_DOCUMENT PASSAGE:_
Wednesday 23 September 2020

Legislatures at war

Brexit continues to hit new levels of farce as the House of Commons passed the amended UK Internal Market bill which will now begin its report stage later today. This was after Johnson agreed a compromise giving parliament a say in whether or not to break international law. I'm not sure the EU will appreciate the distinction.  The bill is supposed to protect the Good Friday Agreement and is apparently essential to block the EU from imposing an extreme interpretation of the NI protocol. But as MPs were voting to support the bill, across the Irish sea, members of the Northern Ireland Assembly, the supposed beneficiaries of it all, were adopting a motion rejecting it

The motion in Ireland was proposed by the Social Democratic and Labour party and was supported by Sinn Fein and the Alliance party. The DUP and Ulster Unionists voted against it.

The SDLP then tweeted it:

It is surely another step closer to a united Ireland.

The motion specifically rejects any idea that the UKIM bill is needed to protect the Good Friday Agreement and makes clear that the assembly is against the breaking of international law.

As far as I can see the UK government is yet to comment but I think it's clear that the legislatures are now at odds with each other.

It's hard to imagine how Johnson could have made a worse job of Brexit as far as the integrity of the United Kingdom is concerned. He has gifted the SNP strong grounds for another referendum by pursuing a hard-as-possible Brexit - and one which they will almost certainly win this time - and at the same time by sheer bad faith and duplicity, has alienated the nationalists in Northern Ireland.

The NI protocol was always going to be a hard sell to Unionists but instead of selling it, he pretended the agreement barely existed. The inability to speak hard truths is not something Johnson likes to do and so he avoids it. He wanted to make both sides think he had achieved a miracle last October and that a circle had been squared.

What he should have done is, via the joint committee, negotiate reasonable compromises to reduce the paperwork and border formalities in a spirit of openness and co-operation. Instead we had denial and obfuscation, followed by sullen time wasting and finally an admission there would be checks - both ways - and finally a bill in parliament to backtrack on what he had agreed.

Now we have the EU parliament and the NI Assembly lined up against Westminster.  It is a disaster.

His appearance on TV last night was a lesson in how to fiddle while Rome burns. The new rules are once again too fiddly and complicated as the government seems to be demanding people go back to work but stay at home as well. Go out to the pub but don't stay too long, and so on. Without a seriously efficient test, track and trace system it will never work - and eight months after the pandemic hit us we still haven't got a properly working system - let alone a world beating one.

I think the only certainty is that the new measures won't work and we will soon have a second lock down. Coming as the government struggles getting ready for Brexit, it will mean a delay to the transition period - or utter catastrophe.

It must also be clear now that the government's clumsy efforts to force people back to work and school came to soon. Johnson's optimism somehow prevents him planning for the worst case because he hopes it will never happen and closes his mind to the prospect.

The country will sooner or later have to think about permanent measures as we learn to live with covid-19.

_RECORD SET:_

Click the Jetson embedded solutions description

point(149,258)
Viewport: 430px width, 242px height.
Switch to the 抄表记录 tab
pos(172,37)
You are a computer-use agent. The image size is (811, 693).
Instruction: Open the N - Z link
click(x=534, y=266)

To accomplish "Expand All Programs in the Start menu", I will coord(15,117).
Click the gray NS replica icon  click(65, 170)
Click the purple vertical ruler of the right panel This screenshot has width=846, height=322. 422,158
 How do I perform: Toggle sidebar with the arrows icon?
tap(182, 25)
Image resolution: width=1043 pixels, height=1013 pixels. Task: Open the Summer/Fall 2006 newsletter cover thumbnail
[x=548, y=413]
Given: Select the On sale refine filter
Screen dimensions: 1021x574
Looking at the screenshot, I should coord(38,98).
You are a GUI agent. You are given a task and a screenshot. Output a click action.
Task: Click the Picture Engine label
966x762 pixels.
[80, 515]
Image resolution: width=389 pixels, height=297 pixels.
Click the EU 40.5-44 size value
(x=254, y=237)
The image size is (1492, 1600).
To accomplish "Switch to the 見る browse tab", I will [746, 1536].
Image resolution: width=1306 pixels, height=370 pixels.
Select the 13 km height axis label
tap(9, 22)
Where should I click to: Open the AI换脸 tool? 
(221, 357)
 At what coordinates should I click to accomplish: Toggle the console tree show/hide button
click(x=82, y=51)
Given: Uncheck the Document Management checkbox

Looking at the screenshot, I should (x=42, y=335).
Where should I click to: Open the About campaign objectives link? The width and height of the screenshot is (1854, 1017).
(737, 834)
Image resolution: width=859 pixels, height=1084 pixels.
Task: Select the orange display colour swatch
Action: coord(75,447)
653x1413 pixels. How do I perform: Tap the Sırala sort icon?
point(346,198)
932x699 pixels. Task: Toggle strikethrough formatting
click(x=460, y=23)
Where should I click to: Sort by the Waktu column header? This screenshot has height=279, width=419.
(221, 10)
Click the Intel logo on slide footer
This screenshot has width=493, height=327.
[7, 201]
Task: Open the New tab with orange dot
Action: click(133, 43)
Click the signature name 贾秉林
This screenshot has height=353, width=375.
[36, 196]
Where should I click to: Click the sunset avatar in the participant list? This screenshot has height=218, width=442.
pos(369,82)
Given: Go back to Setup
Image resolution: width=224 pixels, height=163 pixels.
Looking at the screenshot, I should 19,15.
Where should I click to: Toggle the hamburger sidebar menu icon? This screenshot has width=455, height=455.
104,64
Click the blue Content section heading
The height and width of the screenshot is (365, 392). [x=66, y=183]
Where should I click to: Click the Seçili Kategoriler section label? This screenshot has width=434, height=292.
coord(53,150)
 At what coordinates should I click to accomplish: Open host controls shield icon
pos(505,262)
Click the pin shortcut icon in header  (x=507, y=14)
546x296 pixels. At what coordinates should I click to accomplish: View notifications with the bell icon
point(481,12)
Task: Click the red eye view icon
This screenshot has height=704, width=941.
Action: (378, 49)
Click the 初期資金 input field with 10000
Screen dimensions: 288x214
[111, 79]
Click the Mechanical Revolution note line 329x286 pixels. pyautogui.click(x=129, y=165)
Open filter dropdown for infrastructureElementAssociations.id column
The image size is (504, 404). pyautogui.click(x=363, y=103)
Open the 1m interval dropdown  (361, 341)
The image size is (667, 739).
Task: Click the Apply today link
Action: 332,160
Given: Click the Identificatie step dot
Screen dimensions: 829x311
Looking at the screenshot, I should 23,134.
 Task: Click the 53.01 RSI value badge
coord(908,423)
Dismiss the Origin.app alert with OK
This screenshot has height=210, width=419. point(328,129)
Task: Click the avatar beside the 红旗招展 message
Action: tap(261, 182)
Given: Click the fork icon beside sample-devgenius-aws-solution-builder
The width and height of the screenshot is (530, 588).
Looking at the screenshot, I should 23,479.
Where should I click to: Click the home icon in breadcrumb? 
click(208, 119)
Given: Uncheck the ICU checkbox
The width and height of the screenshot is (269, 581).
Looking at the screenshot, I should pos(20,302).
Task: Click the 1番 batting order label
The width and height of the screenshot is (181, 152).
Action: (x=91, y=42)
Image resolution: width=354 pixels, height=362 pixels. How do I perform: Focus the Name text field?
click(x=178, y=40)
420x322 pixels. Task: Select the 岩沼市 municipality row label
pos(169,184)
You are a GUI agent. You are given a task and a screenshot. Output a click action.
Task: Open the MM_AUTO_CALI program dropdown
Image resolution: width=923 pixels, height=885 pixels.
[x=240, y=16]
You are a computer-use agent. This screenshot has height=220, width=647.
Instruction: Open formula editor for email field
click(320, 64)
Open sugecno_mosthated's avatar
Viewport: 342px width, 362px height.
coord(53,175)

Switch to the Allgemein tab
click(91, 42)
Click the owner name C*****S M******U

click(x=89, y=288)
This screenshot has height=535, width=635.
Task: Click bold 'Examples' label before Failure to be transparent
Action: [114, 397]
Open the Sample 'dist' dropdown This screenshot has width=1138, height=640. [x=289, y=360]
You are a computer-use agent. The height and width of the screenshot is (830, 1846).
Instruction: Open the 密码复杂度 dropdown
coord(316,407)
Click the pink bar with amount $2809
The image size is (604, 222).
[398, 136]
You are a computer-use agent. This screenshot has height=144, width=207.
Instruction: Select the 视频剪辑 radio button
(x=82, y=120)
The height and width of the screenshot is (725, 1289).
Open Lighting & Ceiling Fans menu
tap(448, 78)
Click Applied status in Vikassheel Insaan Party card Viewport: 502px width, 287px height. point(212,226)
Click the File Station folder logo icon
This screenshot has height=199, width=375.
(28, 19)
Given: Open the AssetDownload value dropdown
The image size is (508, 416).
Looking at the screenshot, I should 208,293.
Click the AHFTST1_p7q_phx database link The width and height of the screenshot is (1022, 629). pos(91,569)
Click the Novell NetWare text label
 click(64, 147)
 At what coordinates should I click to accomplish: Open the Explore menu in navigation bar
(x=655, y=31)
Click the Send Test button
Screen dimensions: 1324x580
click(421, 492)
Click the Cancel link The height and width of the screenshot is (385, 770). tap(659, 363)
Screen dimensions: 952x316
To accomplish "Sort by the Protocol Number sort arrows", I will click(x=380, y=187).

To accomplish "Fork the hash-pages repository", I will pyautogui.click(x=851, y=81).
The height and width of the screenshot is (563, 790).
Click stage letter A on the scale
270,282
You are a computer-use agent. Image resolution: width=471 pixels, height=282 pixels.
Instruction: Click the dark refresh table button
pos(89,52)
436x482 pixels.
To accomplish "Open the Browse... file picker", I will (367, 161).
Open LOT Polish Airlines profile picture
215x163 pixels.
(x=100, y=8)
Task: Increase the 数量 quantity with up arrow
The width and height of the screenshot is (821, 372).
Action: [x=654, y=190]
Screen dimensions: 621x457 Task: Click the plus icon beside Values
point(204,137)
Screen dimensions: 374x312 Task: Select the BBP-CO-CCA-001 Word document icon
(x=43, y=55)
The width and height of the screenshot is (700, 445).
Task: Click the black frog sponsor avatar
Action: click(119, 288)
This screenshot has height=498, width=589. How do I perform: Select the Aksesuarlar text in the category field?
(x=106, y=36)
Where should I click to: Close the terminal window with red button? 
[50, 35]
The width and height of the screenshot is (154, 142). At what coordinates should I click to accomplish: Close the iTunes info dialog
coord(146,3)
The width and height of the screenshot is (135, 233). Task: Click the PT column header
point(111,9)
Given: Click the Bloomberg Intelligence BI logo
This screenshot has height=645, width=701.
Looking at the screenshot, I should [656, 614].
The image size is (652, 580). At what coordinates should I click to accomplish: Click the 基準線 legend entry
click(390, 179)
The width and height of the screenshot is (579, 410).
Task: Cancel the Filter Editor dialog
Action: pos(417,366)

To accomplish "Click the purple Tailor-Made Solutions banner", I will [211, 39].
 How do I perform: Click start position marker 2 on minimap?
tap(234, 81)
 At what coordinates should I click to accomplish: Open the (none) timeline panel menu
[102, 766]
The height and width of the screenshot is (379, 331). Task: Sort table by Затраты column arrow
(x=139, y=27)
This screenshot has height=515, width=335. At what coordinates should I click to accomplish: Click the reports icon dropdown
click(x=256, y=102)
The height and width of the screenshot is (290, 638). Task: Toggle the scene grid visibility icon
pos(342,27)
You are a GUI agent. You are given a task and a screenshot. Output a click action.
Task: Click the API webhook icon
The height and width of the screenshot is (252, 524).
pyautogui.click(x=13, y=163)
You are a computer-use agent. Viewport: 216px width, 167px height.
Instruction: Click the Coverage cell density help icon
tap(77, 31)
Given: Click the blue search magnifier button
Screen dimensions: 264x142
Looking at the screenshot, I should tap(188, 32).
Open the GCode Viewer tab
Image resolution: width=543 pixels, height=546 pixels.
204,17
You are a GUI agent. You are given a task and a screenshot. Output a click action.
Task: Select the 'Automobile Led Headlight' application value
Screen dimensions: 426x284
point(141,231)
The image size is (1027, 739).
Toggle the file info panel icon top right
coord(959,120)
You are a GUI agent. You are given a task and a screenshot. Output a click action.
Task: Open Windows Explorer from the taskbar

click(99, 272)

_YOUR OBJECTIVE:_
Shorten the paragraph of the Brexit post that begins "What he should have done is", keeping its main points. Work only from the text itself, not the listing.

_SOLVED EXERCISE:_
Johnson should have used the joint committee to negotiate reasonable compromises that cut paperwork and border formalities, in a spirit of openness and co-operation. Instead came denial and obfuscation, then sullen time wasting, then an admission that there would be checks both ways, and finally a bill in parliament to backtrack on what he had agreed.